Chocolate as art, Cute baby stills, Early computer and software ads, Mother-in-law’s choice, Amuzing sandwiches, Explain THAT to your insurance company, Food sculptures, Windows, In-laws, Computers contrast, Worlds smartest man, 7 things that would happen if you were a computer, Talented engineer, 30 signs that technology has taken over your life, Microsoft landing, Golfing, 19 recommendations from men to women, Careful what you wish for, If men were in charge of weddings, Two new additions to periodic table of elements, 29 rules of dating for women, Women talking, men hearing, Doctor’s help, How to read personal ads from women, Guest at a hotel, First date, Death Row in Women’s Prison, 12 things men know, Top male occupations, Car accident, What guys really mean, Las Vegas, Why married couples do not have sex, Letter from Wal-Mart, Dusty Underwear, Men and Women, Soup, Anniversary, University, New studio, Solid marriage, At the altar, Chances to get married, One kiss, Injury, 35 Predictions from 50’s, Top 10 signs your company is going to downsize, Top 10 signs you have eaten too much, 23 headlines of 2050, 53 signs you might have a drinking problem, 39 Headlines of the year, Let’s kill a bicycle repairman, 36 world’s smallest books, Commuting to work, Florist mixup, Job interview, Jamaica, The Weigh Scale, An expensive barbie doll, Psychology class, New driving test, Beautiful nature?

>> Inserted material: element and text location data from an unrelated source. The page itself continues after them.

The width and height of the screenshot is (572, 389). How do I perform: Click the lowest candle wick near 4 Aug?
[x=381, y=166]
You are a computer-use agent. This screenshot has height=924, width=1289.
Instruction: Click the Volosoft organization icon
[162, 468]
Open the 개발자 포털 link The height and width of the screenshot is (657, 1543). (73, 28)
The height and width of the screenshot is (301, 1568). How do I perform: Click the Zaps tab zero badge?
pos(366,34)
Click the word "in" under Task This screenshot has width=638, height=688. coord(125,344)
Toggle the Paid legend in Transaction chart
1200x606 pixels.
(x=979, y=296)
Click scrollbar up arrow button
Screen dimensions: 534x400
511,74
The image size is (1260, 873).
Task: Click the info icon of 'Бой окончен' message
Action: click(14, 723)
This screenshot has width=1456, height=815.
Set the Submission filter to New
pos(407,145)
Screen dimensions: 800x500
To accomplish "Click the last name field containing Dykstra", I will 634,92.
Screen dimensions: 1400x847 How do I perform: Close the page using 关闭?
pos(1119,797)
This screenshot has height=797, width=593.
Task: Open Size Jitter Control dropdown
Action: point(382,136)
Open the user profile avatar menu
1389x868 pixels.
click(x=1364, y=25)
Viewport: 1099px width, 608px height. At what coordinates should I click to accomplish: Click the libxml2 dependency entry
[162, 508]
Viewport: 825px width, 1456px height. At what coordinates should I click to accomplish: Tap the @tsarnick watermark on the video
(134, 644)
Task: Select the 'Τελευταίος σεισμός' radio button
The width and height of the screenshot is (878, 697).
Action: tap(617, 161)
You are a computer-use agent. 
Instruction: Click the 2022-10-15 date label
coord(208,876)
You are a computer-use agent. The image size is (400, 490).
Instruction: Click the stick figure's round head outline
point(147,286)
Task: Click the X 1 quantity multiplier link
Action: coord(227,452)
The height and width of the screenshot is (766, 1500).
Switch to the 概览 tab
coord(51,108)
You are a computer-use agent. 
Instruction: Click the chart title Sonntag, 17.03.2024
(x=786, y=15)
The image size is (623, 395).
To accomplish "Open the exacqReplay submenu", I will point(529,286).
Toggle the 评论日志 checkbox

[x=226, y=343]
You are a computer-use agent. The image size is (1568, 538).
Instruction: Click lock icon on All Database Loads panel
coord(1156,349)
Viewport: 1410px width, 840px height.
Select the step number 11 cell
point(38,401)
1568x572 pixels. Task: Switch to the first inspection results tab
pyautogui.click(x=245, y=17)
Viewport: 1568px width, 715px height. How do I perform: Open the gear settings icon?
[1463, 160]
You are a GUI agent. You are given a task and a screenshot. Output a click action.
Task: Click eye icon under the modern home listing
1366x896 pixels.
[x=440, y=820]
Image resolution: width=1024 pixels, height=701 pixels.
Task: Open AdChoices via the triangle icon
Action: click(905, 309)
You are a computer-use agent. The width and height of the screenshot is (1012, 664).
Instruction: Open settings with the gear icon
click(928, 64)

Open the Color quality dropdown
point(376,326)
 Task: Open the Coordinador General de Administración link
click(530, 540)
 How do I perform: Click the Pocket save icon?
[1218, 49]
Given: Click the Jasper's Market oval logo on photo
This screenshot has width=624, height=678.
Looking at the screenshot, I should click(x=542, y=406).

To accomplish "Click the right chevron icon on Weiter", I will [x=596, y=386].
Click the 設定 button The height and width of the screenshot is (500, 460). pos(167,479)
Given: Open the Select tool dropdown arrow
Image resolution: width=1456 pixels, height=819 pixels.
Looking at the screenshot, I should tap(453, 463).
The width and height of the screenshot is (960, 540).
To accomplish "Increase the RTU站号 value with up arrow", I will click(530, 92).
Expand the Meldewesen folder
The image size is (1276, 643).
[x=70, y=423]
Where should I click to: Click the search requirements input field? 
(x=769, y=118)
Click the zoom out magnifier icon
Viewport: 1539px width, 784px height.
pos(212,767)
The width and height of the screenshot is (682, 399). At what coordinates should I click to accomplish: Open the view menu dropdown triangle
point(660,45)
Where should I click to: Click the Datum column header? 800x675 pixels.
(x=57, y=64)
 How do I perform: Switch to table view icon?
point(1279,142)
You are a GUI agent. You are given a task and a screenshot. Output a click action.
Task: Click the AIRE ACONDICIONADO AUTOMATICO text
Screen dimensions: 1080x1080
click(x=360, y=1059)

No, just food, 34 Pacific Northwest jokes, 16 Montana rules, You know it’s July in Florida, Public school teacher, Great experiment, Laboratory, Thermometer, Poor man’s virus, Being old has some perks, Wrong bank, Definition of words used by women, 21 reasons why men are happier, Thoughtful husband, Four food groups for students, Gentlemen quiz, Blonde at a strip mall, Car hangers, Beach exercise, Wal-Mart announces house brand wine, Journey on a train carriage, Divorced barbie, Anxious cab driver, 75 things to do in a car, 8 Ways to be annoying in Australia, 554 ways to be annoying, Before and after marriage, Stoping a taxi, Eleven new drugs for women, Top ten things not to say on your Anniversary, The ten most wanted men, Think you have a cold day?, Secluded vacation, Witty ads from around the world, Cute babies, Perfect timing!, 15 ways to tell if someone is a teenager, Texas justice, 12 Lawyer Joke, Josh Groban | Noel

  1. riri

    Damnit - I do most of those - except the watch ones (I have a nice analog one).

Leave a Comment




Coenzyme Q10 - CoEnzyme Q10 - An Energy Powerhouse
Home Remedies For Halitosis - Halitosis can be a serious concern while you're at work. If you've just had lunch and you have a meeting coming up or even just some face-to-face time with a coworker, you may worry about halitosis. Things like onions, garlic, some dairy products, and e
New York Home Audio Systems - The whole purpose behind professional New York home audio systems installation is to deliver clear sound that is precisely configured for that particular space, and to present this sound in a sleek and clutter-free way. At www.wizaudio.com, we've been in
Niacin - Niacin B3 - a closer look at supplements.